» Text segment
Start of Block

A few weeks ago, I was reading Believarexic by J.J. Johnson. Yes, I know I reviewed it already. I didn’t talk about one of the themes in it though, which is competitiveness, perfectionism, narcissism and how these are interrelated. As I just came across a journaling prompt on comparing yourself, I wanted to discuss this now.

I am not a perfectionist. At least, not a successful one. I make a lot of careless mistakes. I also used to send out cards and crafts for swaps that were mediocre at best and worse than a five-year-old could’ve done them at worst. In other words, I am not one to go to great lengths in order to achieve perfection. Of course, my disordered eating is also an example of this. If I attempt to keep control at all, I fail miserably at it. A psychologist who evaluated me when I was eleven, wrote in her report that I lacked self-criticism, in fact.

That being said, I do recognize what Dr. Prakash told Jennifer in the book about being on the head of a pin. If you’re on the head of a pin, you see yourself as great, expect yourself to be great, but once you fail, you hate yourself. I do expect myself to excel or I give up. In this sense, I’ve fallen off my own (and others’) head of a pin so many times that I may look like I don’t care about it anymore. But I do.

End of Block

» Stored data

Start of Block

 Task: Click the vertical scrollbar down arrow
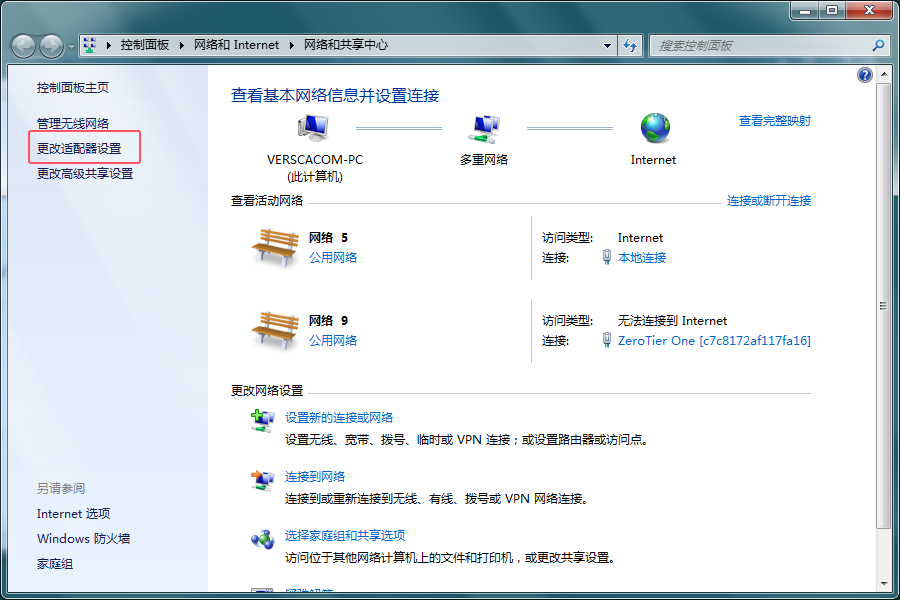pyautogui.click(x=883, y=582)
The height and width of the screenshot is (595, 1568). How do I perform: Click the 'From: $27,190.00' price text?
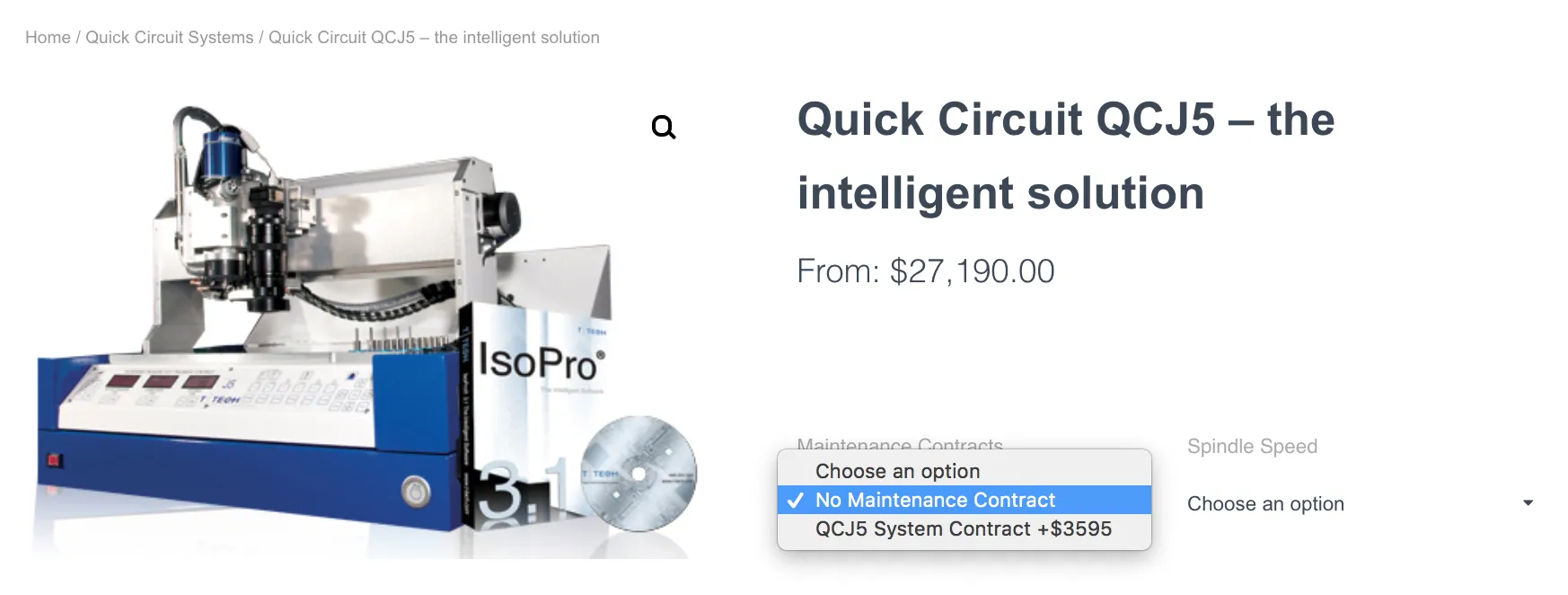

End of Block

» What to work on
1. Answer these questions from the passage on perfectionism:
(a) Who is named as the author of Believarexic?
(b) At what age was the writer evaluated by a psychologist?
(c) According to the writer, what happens if the writer does not excel?
2. Carry the passage on perfectionism forward from its final sentence.
You can complete the work without the listing.

» Exercise answers
1.
(a) J.J. Johnson
(b) Eleven
(c) The writer gives up.

2.
I may not show it, but deep down, I’m very sensitive to criticism. Like, I like to think of my English as great, but I definitely know that my pronunciation is an exception to this (and my written English isn’t excelletn either) My husband sometimes jokes, asking “What language is that?” when I speak English. His spoken English isn’t perfect – I’ve never seen his written English -, but it’s better than mine, so I don’t correct him or laugh about it. That being said, knowing that my spoken English is pretty bad, I hardly ever try to use it, so I don’t improve on it. I’d rather stay on my head of a pin and get people I meet online to compliment me on my (written) English.

In some areas, I am competitive and know that I will never win. Like with blogging. I am an okay’ish blogger, but I’ll never be a great blogger, no matter how hard I try. I feel deep down that this is a major weakness of mine, but I blame it on external factors (here comes the lack of self-criticism), or at least uncontrolable ones. For example, I tend to reason that I could be a great blogger if I could use images, which I can’t because I’m blind.

I once read about this type of narcissism called compensatory narcissism. It isn’t an official mental health diagnosis, of course. However, it shows that people with narcissistic traits commonly have low self-esteem. That’s what Dr. Prakash told Jennifer in Believarexic too: that loving yourself too much and hating yourself are sometimes pretty close. Like I said, compensatory narcissism isn’t a formal diagnosis, so I can safely say I fit a lot of the proposed criteria without looking like a hypochondriac, can’t I?